■ **Try it**: All lines from the line containing "This screenshot has height=1206, width=1129." up to and including the last line of the listing below should be echoed exactly; no other lines belong in the response.

■ **The records**:
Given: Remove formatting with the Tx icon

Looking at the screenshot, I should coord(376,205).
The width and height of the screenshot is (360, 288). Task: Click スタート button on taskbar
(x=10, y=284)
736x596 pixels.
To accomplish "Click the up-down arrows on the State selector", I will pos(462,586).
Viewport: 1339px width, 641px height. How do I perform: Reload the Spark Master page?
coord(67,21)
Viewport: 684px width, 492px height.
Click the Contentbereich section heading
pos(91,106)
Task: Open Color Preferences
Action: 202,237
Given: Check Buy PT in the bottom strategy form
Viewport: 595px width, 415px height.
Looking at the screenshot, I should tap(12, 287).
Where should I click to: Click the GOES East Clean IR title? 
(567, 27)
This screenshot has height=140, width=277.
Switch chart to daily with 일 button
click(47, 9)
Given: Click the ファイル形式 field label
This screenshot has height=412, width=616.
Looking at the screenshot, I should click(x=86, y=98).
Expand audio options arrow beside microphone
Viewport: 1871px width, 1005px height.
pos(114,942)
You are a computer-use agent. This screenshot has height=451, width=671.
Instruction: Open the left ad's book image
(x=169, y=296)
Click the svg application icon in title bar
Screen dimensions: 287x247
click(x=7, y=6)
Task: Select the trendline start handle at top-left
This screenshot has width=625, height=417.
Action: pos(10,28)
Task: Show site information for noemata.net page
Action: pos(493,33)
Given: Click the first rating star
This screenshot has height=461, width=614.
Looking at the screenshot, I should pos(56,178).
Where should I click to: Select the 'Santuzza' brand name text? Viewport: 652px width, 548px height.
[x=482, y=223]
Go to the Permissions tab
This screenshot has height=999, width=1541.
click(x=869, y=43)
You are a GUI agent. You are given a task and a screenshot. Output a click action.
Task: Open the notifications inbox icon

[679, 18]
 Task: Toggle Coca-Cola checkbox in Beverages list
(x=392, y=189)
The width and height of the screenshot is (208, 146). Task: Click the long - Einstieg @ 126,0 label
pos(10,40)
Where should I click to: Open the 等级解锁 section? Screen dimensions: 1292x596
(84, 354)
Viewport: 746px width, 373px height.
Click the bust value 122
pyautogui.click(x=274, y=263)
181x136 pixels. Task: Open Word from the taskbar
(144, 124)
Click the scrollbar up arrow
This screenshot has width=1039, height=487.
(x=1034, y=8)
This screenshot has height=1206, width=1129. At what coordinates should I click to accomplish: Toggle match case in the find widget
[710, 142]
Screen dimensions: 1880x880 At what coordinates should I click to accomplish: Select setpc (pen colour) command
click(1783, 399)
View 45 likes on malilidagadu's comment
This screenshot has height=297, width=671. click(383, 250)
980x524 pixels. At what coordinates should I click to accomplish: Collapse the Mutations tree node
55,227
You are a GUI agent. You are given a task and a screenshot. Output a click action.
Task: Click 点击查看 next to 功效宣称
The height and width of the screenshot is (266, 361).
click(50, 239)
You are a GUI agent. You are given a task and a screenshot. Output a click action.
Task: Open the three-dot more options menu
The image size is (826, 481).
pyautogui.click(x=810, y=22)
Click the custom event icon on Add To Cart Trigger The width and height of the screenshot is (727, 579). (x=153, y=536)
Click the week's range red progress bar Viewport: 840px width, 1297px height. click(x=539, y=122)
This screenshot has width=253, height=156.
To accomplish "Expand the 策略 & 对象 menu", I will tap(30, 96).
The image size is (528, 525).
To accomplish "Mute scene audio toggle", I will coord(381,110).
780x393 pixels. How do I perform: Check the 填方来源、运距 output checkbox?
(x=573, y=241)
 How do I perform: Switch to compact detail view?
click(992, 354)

■ **Task result**:
This screenshot has height=1206, width=1129. At what coordinates should I click to accomplish: Toggle match case in the find widget
[710, 142]
Screen dimensions: 1880x880 At what coordinates should I click to accomplish: Select setpc (pen colour) command
click(1783, 399)
View 45 likes on malilidagadu's comment
This screenshot has height=297, width=671. click(383, 250)
980x524 pixels. At what coordinates should I click to accomplish: Collapse the Mutations tree node
55,227
You are a GUI agent. You are given a task and a screenshot. Output a click action.
Task: Click 点击查看 next to 功效宣称
The height and width of the screenshot is (266, 361).
click(50, 239)
You are a GUI agent. You are given a task and a screenshot. Output a click action.
Task: Open the three-dot more options menu
The image size is (826, 481).
pyautogui.click(x=810, y=22)
Click the custom event icon on Add To Cart Trigger The width and height of the screenshot is (727, 579). (x=153, y=536)
Click the week's range red progress bar Viewport: 840px width, 1297px height. click(x=539, y=122)
This screenshot has width=253, height=156.
To accomplish "Expand the 策略 & 对象 menu", I will tap(30, 96).
The image size is (528, 525).
To accomplish "Mute scene audio toggle", I will coord(381,110).
780x393 pixels. How do I perform: Check the 填方来源、运距 output checkbox?
(x=573, y=241)
 How do I perform: Switch to compact detail view?
click(992, 354)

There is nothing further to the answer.